Üç seyyah üç Ramazan

Müslümanların bütün yıl hasretle yolunu gözlediği bir misafir olan Ramazan; orucuyla, iftarıyla, teravihiyle, sahuruyla ve nihayet bayramıyla onların gönül iklimine baharı yaşatırken çoğu gayrimüslimin de ilgisini çekmiştir. Bu ilgi ve merakı Osmanlı’ya seyahat eden Batılı seyyahların eserlerinde görmek mümkündür. Gelin şimdi,Osmanlı Devleti’nin 19. yüzyılına gidelim ve Ramazan’ı üç farklı seyyahın kaleminden okuyalım.

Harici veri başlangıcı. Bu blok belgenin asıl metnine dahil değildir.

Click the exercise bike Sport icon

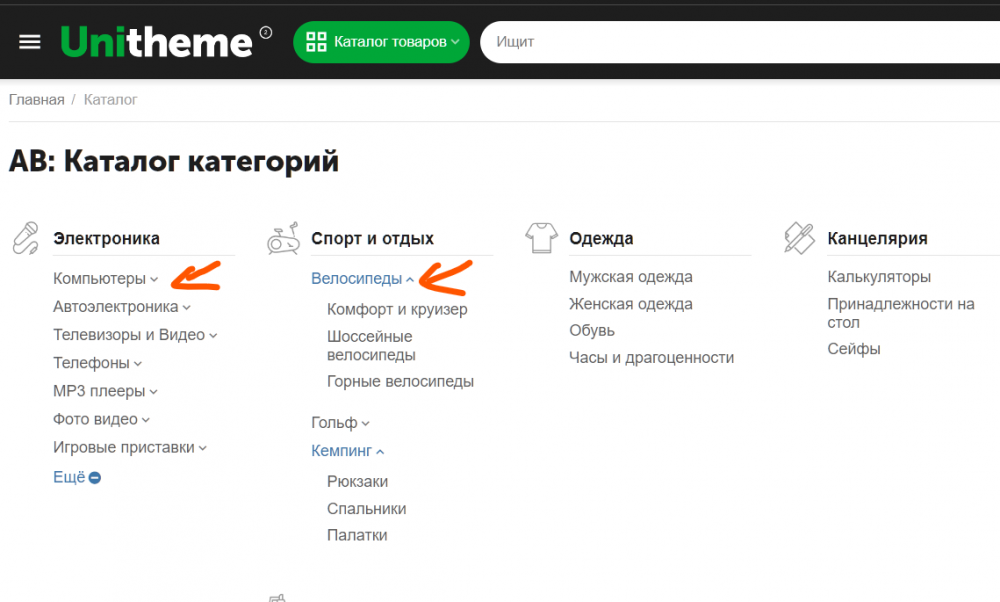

JULIA PARDOE VE İFTAR SOFRALARI

Osmanlı’ya birçok kadın ve erkek seyyah yolculuk etmiş ve izlenimlerini aktarmıştır. Ziyaret sebepleri birbirinden farklıdır. Kimileri özellikle Osmanlı topraklarını görmek için gelmiş, kimileri tura çıkmak niyetiyle başlayan bir gezide Osmanlı’yı bir durak olarak görmüştür. Bir üçüncü grup ise Osmanlı topraklarına görevli ya da bir görevlinin yakını olarak gelmiştir. Bu üçüncü gruba giren seyyahımız Julia Pardoe, Osmanlı topraklarına sağlık sebepleri ve binbaşı babasının görevlendirmesiyle gelmiş, yaklaşık dokuz ay kalmıştır.

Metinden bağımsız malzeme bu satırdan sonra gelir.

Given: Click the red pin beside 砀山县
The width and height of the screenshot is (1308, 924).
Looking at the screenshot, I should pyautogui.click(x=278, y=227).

Miss Pardoe, tarihler 1836 yani Hicri 1251 Ramazan’ı gösterdiğinde İstanbul’a ayak basmıştır: “Şehre varışımız Türklerin Ramazan ayına denk gelmişti. Ortalık alacakaranlığa büründüğü sırada bütün camilerin minareleri birdenbire parlak ışıklarla aydınlandı. Hiçbir şey bu manzaradan daha sihirli bir tesir icra edemezdi; karanlık bu ruhani sütunların zarif hatlarını gizlemiş ve neredeyse en uçta minareyi kuşatan ışık halkaları, canlı elmaslardan müteşekkil üç katlı bir taç teşkil etmişti. Bunların altında, aradaki boşluğu dolduracak şekilde harika bir sürat ve dakiklikle birbirini izleyen ateşten desenler sallanıyordu: İşte bir ev, şimdi bir grup servi, sonra bir gemi veya çapa ya da bir buket çiçek. Bu değişiklikler sonradan keşfettiğime göre son derece basit ve tabii bir usulle yapılıyor. Minareden minareye kordonlar çekiliyor, bunlara lambaların bağlandığı kordonlar asılıyor ve önceden tayin edilen biçimde bunların indirilip kaldırılmasıyla İstanbul hiçbir Avrupa başkentine benzemeyen sihirli hareketli görüntülerle ışıklandırılıyor.”[1]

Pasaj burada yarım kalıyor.